:: DIRECTIVE 1 ::
Answer these questions from the passage on loop transformation optimizations:
(a) Which two options enable the loop transformation optimizations?
(b) Below which optimization level is this optimization not performed?
(c) By what other name is loop blocking known?

:: PAGE ::
The loop transformation optimizations are enabled by using the -transform_loops option or the -o5 option. Loop transformation attempts to improve performance by rewriting loops to make better use of the memory system. By rewriting loops, the loop transformation optimizations can increase the number of instructions executed, which can degrade the run-time performance of some programs.

To request loop transformation optimizations without software pipelining, do one of the following:

Specify -o5 with -nopipeline (preferred method)
Specify -transform_loops with -o4 , -o3 , or -o2

This optimization is not performed at optimization levels below -o2 .

You must specify -notransform_loops if you want this type of optimization disabled and you are also specifying -o5 .

The loop transformation optimizations apply to array references within loops. These optimizations can improve the performance of the memory system and usually apply to multiple nested loops.

The loops chosen for loop transformation optimizations are always counted loops. Counted loops use a variable to count iterations, thereby determining the number of iterations before entering the loop. For example, DO and IF loops are normally counted loops, but uncounted DO WHILE loops are not.

Conditions that typically prevent the loop transformation optimizations from occurring include subprogram references that are not inlined (such as an external function call), complicated exit conditions, and uncounted loops.

The types of optimizations associated with -transform_loops include the following:

Loop blocking---Can minimize memory system use with multidimensional array elements by completing as many operations as possible on array elements currently in the cache. Also known as loop tiling.

:: DIRECTIVE 2 ::
Reproduce the part of the rows that opens with the line containing "Image resolution: width=1920" and closes with the line containing "point(2479,410)", including both of those lines.

:: GIVEN ENTRIES ::
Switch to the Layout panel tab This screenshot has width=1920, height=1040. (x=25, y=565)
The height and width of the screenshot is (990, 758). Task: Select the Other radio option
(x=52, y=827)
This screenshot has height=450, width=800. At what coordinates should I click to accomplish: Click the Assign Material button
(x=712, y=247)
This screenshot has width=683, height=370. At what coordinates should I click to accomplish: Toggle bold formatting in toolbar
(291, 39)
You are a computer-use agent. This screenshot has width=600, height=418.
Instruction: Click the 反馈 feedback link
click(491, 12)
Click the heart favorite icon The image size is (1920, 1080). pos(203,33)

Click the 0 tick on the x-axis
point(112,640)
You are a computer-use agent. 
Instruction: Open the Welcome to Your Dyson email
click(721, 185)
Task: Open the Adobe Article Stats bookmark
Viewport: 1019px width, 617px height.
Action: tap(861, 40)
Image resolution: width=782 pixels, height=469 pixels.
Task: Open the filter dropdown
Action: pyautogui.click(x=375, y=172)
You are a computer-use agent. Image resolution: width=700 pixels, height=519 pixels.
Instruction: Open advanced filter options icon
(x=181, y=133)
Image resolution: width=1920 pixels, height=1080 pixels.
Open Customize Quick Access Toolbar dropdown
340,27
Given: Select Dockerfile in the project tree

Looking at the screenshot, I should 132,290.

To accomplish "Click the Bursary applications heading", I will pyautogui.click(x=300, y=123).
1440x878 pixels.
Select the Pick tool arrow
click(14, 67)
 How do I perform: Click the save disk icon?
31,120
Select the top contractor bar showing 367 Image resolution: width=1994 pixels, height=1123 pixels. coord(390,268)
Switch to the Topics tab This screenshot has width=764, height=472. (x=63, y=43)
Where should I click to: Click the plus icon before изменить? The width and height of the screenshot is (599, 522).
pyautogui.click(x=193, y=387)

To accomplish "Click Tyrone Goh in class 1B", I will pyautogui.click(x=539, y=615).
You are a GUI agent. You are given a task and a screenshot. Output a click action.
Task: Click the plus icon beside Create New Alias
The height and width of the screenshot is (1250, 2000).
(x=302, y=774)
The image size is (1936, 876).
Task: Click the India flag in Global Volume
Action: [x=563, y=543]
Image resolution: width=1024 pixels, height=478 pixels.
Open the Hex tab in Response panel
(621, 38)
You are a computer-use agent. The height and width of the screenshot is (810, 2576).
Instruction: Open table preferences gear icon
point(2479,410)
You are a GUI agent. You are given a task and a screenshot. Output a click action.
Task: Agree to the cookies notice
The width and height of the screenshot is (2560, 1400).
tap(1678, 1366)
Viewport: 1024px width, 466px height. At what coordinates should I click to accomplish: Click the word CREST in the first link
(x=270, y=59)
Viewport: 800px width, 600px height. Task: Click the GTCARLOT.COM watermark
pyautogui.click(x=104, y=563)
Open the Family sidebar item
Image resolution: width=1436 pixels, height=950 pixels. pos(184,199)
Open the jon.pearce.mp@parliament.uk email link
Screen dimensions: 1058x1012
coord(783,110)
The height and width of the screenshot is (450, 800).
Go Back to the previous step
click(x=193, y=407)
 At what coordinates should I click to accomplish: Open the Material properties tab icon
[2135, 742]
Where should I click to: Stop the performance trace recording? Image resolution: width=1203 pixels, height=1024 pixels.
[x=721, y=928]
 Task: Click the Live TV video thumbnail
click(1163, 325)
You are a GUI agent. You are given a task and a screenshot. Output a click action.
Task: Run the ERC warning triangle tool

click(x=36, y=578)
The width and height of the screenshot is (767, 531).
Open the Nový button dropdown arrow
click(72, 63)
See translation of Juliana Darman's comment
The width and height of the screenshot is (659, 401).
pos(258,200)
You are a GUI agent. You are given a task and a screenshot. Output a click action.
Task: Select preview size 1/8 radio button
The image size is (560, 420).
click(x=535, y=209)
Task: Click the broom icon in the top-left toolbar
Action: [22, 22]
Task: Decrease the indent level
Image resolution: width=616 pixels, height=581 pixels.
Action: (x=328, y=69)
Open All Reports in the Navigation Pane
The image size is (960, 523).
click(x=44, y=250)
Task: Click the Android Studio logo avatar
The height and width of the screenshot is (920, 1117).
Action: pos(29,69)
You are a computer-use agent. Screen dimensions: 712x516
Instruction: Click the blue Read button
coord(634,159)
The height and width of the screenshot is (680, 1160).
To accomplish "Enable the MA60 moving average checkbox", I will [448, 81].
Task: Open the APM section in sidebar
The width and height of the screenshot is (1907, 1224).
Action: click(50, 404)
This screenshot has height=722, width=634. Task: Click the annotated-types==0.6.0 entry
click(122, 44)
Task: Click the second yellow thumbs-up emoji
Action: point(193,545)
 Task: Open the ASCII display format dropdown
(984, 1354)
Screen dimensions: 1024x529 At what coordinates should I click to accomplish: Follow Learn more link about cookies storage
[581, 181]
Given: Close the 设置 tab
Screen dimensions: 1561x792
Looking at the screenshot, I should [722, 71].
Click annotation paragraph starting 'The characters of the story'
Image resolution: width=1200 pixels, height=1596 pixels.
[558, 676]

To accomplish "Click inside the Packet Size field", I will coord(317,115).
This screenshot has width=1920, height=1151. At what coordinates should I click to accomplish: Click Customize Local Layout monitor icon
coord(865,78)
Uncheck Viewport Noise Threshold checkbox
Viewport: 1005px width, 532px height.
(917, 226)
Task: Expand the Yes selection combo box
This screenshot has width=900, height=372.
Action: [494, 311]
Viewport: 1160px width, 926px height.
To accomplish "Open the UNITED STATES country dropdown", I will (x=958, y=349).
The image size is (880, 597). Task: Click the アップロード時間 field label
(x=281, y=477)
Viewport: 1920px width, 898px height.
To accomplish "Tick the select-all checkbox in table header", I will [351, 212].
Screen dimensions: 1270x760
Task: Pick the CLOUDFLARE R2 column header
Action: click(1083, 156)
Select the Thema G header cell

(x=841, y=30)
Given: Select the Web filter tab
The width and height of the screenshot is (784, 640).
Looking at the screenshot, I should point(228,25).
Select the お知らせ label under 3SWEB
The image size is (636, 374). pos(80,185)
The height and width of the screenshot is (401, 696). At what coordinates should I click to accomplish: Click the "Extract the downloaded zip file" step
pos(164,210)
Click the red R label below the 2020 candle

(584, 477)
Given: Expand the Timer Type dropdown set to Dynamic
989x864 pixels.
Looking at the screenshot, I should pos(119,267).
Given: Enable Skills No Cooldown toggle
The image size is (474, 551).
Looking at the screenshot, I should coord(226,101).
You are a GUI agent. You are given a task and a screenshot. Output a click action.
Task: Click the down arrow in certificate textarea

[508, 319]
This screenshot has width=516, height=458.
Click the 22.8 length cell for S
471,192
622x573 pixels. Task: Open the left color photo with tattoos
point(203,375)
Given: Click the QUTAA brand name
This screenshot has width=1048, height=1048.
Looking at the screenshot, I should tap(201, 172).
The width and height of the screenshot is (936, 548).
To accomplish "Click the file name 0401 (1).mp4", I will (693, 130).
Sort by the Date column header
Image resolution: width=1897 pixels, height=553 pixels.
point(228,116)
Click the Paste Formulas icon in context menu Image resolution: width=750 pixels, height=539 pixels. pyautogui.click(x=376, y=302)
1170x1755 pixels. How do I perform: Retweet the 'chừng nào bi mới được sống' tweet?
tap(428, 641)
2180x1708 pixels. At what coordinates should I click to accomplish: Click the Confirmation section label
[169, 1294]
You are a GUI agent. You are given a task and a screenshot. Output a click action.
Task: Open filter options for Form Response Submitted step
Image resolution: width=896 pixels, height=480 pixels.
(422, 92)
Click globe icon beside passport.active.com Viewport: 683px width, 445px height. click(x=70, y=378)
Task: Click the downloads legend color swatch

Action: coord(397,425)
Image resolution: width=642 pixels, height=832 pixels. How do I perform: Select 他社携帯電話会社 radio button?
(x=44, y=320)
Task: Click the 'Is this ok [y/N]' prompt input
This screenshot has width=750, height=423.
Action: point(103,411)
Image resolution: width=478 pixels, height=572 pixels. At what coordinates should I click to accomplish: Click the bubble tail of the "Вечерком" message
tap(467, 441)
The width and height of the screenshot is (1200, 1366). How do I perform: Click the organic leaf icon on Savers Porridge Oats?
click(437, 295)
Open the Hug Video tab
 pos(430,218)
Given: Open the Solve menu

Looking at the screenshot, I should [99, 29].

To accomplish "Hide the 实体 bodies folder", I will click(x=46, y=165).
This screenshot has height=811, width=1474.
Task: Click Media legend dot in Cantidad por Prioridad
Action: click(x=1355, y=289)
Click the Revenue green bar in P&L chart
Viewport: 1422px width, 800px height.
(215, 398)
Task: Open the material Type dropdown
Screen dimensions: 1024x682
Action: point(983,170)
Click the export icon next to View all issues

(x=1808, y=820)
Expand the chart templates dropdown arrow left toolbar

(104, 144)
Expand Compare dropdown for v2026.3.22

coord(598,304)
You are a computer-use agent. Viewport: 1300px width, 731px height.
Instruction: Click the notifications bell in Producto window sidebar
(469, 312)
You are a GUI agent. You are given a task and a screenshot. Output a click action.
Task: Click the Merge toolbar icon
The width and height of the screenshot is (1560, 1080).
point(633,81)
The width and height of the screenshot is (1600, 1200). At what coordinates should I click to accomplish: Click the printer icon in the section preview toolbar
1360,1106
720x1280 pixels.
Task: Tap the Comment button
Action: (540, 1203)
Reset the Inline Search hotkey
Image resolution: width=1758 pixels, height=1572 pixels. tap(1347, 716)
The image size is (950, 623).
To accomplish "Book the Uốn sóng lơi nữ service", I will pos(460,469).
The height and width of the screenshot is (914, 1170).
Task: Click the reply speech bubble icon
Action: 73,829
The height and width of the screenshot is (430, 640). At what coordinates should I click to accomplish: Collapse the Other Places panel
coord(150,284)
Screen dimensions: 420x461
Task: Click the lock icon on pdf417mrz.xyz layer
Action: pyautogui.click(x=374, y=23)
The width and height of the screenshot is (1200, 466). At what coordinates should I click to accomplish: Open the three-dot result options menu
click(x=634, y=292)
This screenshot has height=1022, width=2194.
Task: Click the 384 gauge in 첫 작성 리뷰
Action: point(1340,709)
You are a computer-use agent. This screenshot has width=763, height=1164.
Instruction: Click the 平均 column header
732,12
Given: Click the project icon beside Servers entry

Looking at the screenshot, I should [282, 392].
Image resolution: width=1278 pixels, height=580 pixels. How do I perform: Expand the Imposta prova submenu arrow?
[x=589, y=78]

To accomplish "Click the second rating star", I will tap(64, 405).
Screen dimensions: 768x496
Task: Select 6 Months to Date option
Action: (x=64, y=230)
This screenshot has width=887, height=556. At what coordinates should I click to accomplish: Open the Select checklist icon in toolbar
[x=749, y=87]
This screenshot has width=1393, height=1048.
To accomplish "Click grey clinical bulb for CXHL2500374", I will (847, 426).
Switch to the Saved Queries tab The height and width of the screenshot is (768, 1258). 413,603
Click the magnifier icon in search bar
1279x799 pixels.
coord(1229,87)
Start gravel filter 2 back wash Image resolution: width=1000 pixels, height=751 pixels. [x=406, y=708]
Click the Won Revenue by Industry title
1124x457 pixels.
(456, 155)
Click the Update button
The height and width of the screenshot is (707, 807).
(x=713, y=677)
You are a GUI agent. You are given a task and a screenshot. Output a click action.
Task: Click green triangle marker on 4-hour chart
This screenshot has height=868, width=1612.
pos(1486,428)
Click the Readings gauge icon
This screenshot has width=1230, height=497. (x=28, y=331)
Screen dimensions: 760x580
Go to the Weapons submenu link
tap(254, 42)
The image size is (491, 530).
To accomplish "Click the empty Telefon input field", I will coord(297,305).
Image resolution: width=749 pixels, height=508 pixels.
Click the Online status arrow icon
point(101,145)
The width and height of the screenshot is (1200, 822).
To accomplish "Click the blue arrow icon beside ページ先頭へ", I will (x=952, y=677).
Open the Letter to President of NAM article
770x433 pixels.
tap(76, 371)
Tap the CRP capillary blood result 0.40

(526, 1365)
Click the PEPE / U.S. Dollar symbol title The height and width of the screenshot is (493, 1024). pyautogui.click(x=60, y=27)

:: WRITTEN SOLUTION 1 ::
(a) The -transform_loops option or the -o5 option.
(b) -o2.
(c) Loop tiling.

:: WRITTEN SOLUTION 2 ::
Image resolution: width=1920 pixels, height=1080 pixels.
Open Customize Quick Access Toolbar dropdown
340,27
Given: Select Dockerfile in the project tree

Looking at the screenshot, I should 132,290.

To accomplish "Click the Bursary applications heading", I will pyautogui.click(x=300, y=123).
1440x878 pixels.
Select the Pick tool arrow
click(14, 67)
 How do I perform: Click the save disk icon?
31,120
Select the top contractor bar showing 367 Image resolution: width=1994 pixels, height=1123 pixels. coord(390,268)
Switch to the Topics tab This screenshot has width=764, height=472. (x=63, y=43)
Where should I click to: Click the plus icon before изменить? The width and height of the screenshot is (599, 522).
pyautogui.click(x=193, y=387)

To accomplish "Click Tyrone Goh in class 1B", I will pyautogui.click(x=539, y=615).
You are a GUI agent. You are given a task and a screenshot. Output a click action.
Task: Click the plus icon beside Create New Alias
The height and width of the screenshot is (1250, 2000).
(x=302, y=774)
The image size is (1936, 876).
Task: Click the India flag in Global Volume
Action: [x=563, y=543]
Image resolution: width=1024 pixels, height=478 pixels.
Open the Hex tab in Response panel
(621, 38)
You are a computer-use agent. The height and width of the screenshot is (810, 2576).
Instruction: Open table preferences gear icon
point(2479,410)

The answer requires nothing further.